Manning pleaded guilty in February to 10 of 22 charges for mishandling classified data and lesser charges that would have brought him 20 years in prison, but the government decided to pursue more serious charges.

Those who consider Manning a whistleblower expressed relief that he was found not guilty of aiding the enemy.

“It was wrong for the government to charge Mr. Manning with the offense of ’aiding the enemy,” the National Whistleblower Center said in a statement. “Charging a whistleblower with the crime of ’aiding the enemy,’ simply because the whistleblower provided information to the news media, was wrong and was designed to improperly scare other citizens into silence.”

The American Civil Liberties Union also chimed in: “Since Manning already pleaded guilty to charges of leaking information — which carry significant punishment — it seems clear that the government was seeking to intimidate anyone who might consider revealing valuable information in the future.”

Col. Lind deliberated for about 16 hours over three days before reaching her decision in a case that drew worldwide attention as supporters hailed Manning as a whistleblower.
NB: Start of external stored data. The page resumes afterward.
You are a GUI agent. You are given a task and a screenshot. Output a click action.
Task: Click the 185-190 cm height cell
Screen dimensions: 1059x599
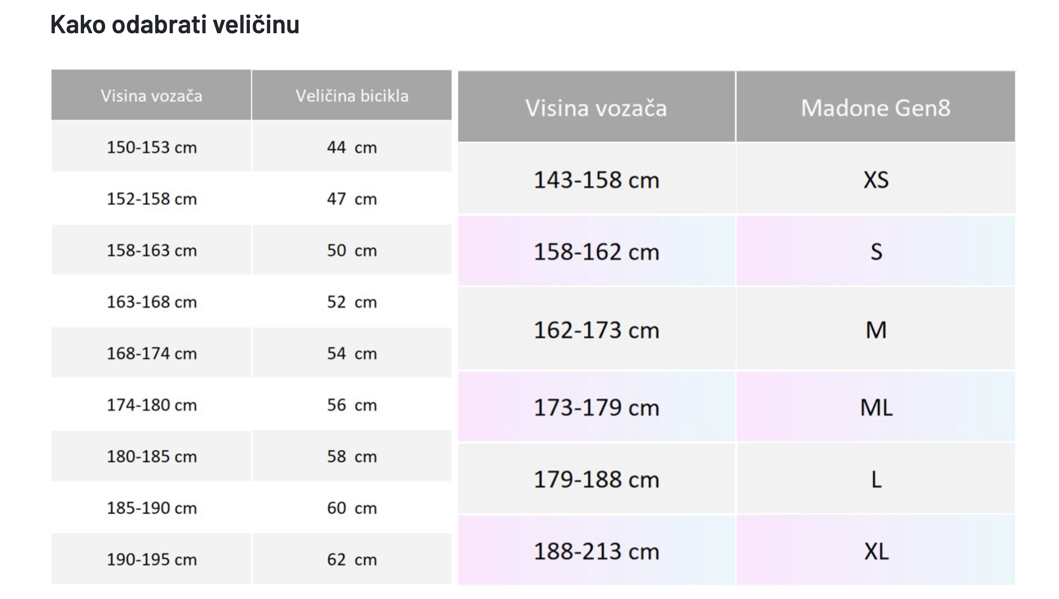click(x=151, y=508)

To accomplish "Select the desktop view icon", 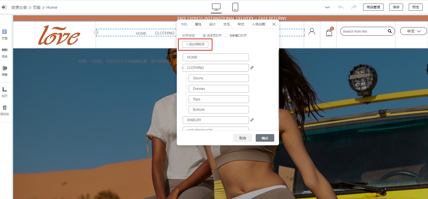I will tap(216, 7).
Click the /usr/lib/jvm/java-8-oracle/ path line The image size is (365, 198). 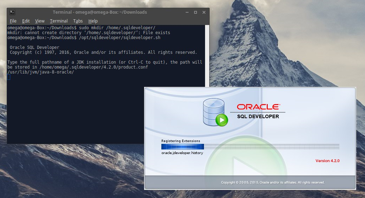41,72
The U.S. government called him an anarchist computer hacker and attention-seeking traitor.

Manning stood at attention, flanked by his attorneys, as the judge read her verdicts. He appeared not to react, though his attorney David Coombs smiled faintly when he heard not guilty on aiding the enemy.

“We won the battle; now we need to go win the war,” Mr. Coombs said of the sentencing phase. “Today is a good day, but Bradley is by no means out of the fire.”

Manning leaked more than 700,000 classified documents to the anti-secrecy website WikiLeaks in 2009 and 2010, including a video of the accidental killings of civilians, a Reuters photographer and his driver by a U.S. Apache helicopter in Baghdad in 2007.

Among the reasons Manning gave for divulging the secrets was that the information about the wars in Iraq and Afghanistan upset and disturbed him.

Ms. Goitein said she does not consider Manning to be a whistleblower, but she said there was no evidence that he had any intent to harm the U.S., adding that the government’s burden to prove such intent is waning.

“That really is the import for future Espionage Act cases — continuing the trend of judges saying that a defendant’s motive does not matter in espionage cases,” she said.

“National security journalism relies on controlled, responsible leaks of information,” Ms. Goitein said. “Now, the only leaks of information are the authorized leaks at a high level, which are done to promote the administration’s interests, and are not prosecuted.”

Manning was not convicted of aiding the enemy because the prosecution, led by Army Maj. Ashden Fein, failed to prove that Manning knew the materials would reach al Qaeda, even though some of the leaked digital files were found in Osama bin Laden’s Pakistan compound when he was killed in 2011.

In addition to the espionage charges, Manning was found guilty of five counts of federal records theft, three counts of adding authorized software to a secure computer network and other military infractions related to his misuse of security measures.

This article is based in part on wire service reports.